Exercise goal:
Whatever appears in the listing, return all of it exactly.

*** Opening Exercise data ***

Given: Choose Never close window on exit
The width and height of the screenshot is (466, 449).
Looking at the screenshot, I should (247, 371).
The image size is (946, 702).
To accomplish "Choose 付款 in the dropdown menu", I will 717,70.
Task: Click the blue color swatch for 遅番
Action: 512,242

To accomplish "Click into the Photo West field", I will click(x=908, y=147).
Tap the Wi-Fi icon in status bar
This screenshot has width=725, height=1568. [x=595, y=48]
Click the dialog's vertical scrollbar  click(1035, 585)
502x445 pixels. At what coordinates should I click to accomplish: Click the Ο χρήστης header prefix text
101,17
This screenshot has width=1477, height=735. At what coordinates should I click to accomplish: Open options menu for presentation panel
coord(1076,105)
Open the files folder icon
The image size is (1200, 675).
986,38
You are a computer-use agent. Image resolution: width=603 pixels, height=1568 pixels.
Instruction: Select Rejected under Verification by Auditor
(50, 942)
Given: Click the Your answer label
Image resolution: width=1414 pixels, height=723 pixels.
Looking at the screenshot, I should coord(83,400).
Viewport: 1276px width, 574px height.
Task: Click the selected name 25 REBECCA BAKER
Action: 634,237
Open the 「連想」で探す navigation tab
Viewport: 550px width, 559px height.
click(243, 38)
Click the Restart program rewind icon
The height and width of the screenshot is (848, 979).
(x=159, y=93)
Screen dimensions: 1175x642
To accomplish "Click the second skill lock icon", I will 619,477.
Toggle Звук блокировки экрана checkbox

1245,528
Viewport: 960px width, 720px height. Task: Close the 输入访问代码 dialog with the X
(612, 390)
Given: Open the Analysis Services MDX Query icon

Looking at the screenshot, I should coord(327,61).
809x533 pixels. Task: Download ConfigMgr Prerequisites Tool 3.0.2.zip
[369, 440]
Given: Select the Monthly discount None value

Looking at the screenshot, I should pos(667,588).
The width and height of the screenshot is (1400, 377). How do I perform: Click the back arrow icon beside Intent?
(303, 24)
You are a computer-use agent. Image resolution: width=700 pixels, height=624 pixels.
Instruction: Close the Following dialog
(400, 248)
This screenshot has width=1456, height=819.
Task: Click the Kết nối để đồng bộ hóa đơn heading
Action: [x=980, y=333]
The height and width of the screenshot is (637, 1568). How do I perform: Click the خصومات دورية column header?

*** Closing Exercise data ***

Written response:
Given: Choose Never close window on exit
The width and height of the screenshot is (466, 449).
Looking at the screenshot, I should (247, 371).
The image size is (946, 702).
To accomplish "Choose 付款 in the dropdown menu", I will 717,70.
Task: Click the blue color swatch for 遅番
Action: 512,242

To accomplish "Click into the Photo West field", I will click(x=908, y=147).
Tap the Wi-Fi icon in status bar
This screenshot has width=725, height=1568. [x=595, y=48]
Click the dialog's vertical scrollbar  click(1035, 585)
502x445 pixels. At what coordinates should I click to accomplish: Click the Ο χρήστης header prefix text
101,17
This screenshot has width=1477, height=735. At what coordinates should I click to accomplish: Open options menu for presentation panel
coord(1076,105)
Open the files folder icon
The image size is (1200, 675).
986,38
You are a computer-use agent. Image resolution: width=603 pixels, height=1568 pixels.
Instruction: Select Rejected under Verification by Auditor
(50, 942)
Given: Click the Your answer label
Image resolution: width=1414 pixels, height=723 pixels.
Looking at the screenshot, I should coord(83,400).
Viewport: 1276px width, 574px height.
Task: Click the selected name 25 REBECCA BAKER
Action: 634,237
Open the 「連想」で探す navigation tab
Viewport: 550px width, 559px height.
click(243, 38)
Click the Restart program rewind icon
The height and width of the screenshot is (848, 979).
(x=159, y=93)
Screen dimensions: 1175x642
To accomplish "Click the second skill lock icon", I will 619,477.
Toggle Звук блокировки экрана checkbox

1245,528
Viewport: 960px width, 720px height. Task: Close the 输入访问代码 dialog with the X
(612, 390)
Given: Open the Analysis Services MDX Query icon

Looking at the screenshot, I should coord(327,61).
809x533 pixels. Task: Download ConfigMgr Prerequisites Tool 3.0.2.zip
[369, 440]
Given: Select the Monthly discount None value

Looking at the screenshot, I should pos(667,588).
The width and height of the screenshot is (1400, 377). How do I perform: Click the back arrow icon beside Intent?
(303, 24)
You are a computer-use agent. Image resolution: width=700 pixels, height=624 pixels.
Instruction: Close the Following dialog
(400, 248)
This screenshot has width=1456, height=819.
Task: Click the Kết nối để đồng bộ hóa đơn heading
Action: [x=980, y=333]
The height and width of the screenshot is (637, 1568). How do I perform: Click the خصومات دورية column header?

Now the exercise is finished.